Document excerpt:
'''
Contribution caps finally on the rise

Contribution caps finally on the rise

Following a temporary freeze on the indexation of the concessional contribution caps for two years, the 2014/2015 financial year will finally see an indexation increase of the current $25,000 cap.

Following a temporary freeze on the indexation of the concessional contribution caps for two years by the former Labor government, the 2014/2015 financial year will finally see an indexation increase of the current $25,000 cap up to $30,000.

The Australian Taxation Office has recently updated its key rates and thresholds, confirming the indexation of the concessional contribution cap. It is important to note that the indexation will not apply to the temporary higher cap of $35,000 currently available to those individuals 59 and over as at 30 June 2013 (for 2013/2014).

However, this temporary higher cap will extend to individuals 49 and over at 30 June 2014 to apply for the 2014/2015 financial year.

This indexation of the concessional contribution cap has some important additional flow-on effects to the non-concessional contribution cap (NCC), with this post-tax contribution cap being calculated as six times the concessional contribution cap.

Therefore, from 1 July 2014 the non-concessional contribution cap will increase to $180,000. Those individuals under age 65 at 1 July 2014 will be eligible to utilise a higher bring-forward amount of $540,000(up from $450,000).
'''
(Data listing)
'''
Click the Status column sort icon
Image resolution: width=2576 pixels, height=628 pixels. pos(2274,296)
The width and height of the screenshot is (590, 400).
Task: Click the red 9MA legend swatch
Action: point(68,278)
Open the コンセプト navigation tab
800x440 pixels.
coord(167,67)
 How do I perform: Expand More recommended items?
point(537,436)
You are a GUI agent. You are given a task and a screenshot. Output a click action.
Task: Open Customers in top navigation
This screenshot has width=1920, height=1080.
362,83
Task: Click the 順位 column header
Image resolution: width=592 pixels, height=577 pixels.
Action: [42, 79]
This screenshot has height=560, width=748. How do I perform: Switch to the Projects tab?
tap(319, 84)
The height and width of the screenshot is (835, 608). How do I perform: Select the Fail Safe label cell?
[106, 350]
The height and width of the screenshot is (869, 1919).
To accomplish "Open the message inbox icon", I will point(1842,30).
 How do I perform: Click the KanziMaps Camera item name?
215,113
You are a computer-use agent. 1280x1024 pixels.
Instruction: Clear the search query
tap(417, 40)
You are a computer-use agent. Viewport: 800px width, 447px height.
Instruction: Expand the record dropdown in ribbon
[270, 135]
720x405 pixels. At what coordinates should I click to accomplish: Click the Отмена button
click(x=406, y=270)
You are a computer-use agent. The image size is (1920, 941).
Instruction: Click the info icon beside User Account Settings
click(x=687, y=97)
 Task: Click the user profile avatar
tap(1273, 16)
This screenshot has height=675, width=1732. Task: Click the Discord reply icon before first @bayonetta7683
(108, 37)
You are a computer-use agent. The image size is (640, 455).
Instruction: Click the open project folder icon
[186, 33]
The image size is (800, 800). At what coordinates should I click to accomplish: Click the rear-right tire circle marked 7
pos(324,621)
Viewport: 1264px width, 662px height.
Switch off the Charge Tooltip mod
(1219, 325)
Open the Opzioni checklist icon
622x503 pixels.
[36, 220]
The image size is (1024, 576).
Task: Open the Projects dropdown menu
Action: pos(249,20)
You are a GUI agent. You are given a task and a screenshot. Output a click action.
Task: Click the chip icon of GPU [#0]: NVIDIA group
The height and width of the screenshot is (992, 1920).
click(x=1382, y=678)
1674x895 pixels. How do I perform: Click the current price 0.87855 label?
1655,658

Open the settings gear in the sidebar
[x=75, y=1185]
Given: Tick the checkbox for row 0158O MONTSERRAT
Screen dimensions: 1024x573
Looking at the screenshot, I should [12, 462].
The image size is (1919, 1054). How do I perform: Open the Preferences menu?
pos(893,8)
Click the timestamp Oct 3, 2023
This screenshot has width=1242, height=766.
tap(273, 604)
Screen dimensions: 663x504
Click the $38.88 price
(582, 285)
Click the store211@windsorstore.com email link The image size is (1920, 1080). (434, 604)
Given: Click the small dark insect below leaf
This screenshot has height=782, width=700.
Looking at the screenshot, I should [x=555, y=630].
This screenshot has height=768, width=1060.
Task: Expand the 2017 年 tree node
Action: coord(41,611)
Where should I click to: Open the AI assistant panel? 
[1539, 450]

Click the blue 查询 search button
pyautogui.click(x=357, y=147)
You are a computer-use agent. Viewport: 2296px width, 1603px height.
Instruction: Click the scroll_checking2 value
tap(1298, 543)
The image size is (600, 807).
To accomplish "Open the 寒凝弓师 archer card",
'''
Problems:
#1 Convert the lines of the data listing into a JSON list of strings, one string per line, with blank lines left out. Start at the line containing "The image size is (1919, 1054)." and continue through the last line of the listing, including both ends.
#2 Carry on the article on contribution caps from the point where it stops.
The article on contribution caps and the data listing are two separate pieces of material.

Results for each task:
#1
[
  "The image size is (1919, 1054). How do I perform: Open the Preferences menu?",
  "pos(893,8)",
  "Click the timestamp Oct 3, 2023",
  "This screenshot has width=1242, height=766.",
  "tap(273, 604)",
  "Screen dimensions: 663x504",
  "Click the $38.88 price",
  "(582, 285)",
  "Click the store211@windsorstore.com email link The image size is (1920, 1080). (434, 604)",
  "Given: Click the small dark insect below leaf",
  "This screenshot has height=782, width=700.",
  "Looking at the screenshot, I should [x=555, y=630].",
  "This screenshot has height=768, width=1060.",
  "Task: Expand the 2017 年 tree node",
  "Action: coord(41,611)",
  "Where should I click to: Open the AI assistant panel? ",
  "[1539, 450]",
  "Click the blue 查询 search button",
  "pyautogui.click(x=357, y=147)",
  "You are a computer-use agent. Viewport: 2296px width, 1603px height.",
  "Instruction: Click the scroll_checking2 value",
  "tap(1298, 543)",
  "The image size is (600, 807).",
  "To accomplish \"Open the 寒凝弓师 archer card\","
]

#2
The concessional contribution caps, since introduced on 1 July 2007 have changed constantly, mostly in a negative sense, having reduced substantially from $100,000 for individuals aged 50 and over back in 2007/2008 and 2008/2009. The table below shows the history of both the concessional and non-concessional contribution caps so it can be better understood why many people have been frustrated in making contributions into superannuation.

Concessional contribution cap
Source: The Dunn Thing

Non-concessional contribution cap
Source: The Dunn Thing

This increase will bring a range of changes to various contribution strategies for self-managed super fund members, so it is important to start thinking about the planning of these increases in readiness for the 2014/2015 financial year.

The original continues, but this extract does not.